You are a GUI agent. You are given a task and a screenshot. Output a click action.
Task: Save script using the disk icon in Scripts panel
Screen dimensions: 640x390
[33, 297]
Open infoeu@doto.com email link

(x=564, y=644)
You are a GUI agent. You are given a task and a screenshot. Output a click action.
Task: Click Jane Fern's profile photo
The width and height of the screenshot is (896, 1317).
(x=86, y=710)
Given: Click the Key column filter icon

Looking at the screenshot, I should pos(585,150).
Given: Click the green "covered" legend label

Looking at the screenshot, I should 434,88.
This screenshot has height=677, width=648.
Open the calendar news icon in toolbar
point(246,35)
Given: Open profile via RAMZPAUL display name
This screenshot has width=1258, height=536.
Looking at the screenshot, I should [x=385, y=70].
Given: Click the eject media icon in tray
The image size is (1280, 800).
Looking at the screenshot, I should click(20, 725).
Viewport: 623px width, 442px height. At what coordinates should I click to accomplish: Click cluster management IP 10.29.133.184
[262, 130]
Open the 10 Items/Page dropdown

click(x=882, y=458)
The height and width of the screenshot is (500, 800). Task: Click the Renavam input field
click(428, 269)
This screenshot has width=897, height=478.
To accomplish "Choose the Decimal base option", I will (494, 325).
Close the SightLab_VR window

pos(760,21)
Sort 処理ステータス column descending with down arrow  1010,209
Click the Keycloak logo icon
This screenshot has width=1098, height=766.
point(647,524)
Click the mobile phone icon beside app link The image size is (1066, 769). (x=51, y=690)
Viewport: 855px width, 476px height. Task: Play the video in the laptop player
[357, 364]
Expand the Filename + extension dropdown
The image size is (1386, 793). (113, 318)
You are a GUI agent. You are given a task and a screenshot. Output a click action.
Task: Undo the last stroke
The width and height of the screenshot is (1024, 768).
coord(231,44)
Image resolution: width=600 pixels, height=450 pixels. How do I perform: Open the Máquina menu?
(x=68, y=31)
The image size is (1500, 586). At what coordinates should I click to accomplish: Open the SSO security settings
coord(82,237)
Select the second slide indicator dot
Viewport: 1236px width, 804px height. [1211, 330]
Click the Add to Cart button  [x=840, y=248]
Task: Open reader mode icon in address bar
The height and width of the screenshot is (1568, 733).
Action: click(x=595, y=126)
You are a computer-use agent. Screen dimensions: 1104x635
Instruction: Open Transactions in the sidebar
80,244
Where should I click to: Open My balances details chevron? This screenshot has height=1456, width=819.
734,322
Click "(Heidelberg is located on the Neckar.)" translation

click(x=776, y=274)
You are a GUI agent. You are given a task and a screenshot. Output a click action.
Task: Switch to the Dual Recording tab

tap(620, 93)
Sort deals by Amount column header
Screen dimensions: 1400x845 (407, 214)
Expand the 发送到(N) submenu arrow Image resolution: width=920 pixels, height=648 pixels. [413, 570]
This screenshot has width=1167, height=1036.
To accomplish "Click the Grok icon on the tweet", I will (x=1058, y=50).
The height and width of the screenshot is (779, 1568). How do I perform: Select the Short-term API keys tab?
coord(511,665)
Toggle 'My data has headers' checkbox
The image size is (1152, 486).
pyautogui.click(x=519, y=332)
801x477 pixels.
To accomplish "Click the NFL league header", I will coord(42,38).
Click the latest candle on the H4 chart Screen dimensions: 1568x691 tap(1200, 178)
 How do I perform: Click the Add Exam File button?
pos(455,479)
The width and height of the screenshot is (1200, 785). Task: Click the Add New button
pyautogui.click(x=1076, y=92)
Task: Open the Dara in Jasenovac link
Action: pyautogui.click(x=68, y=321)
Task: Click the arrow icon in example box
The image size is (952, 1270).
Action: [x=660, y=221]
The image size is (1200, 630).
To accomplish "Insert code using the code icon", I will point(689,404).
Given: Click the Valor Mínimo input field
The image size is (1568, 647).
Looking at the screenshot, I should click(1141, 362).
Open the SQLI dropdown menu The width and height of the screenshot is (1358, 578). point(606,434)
================
(Action item): Wherever the word "profile" occurs in a line of the listing, copy that line.

(Output of the task):
Task: Click Jane Fern's profile photo
Given: Open profile via RAMZPAUL display name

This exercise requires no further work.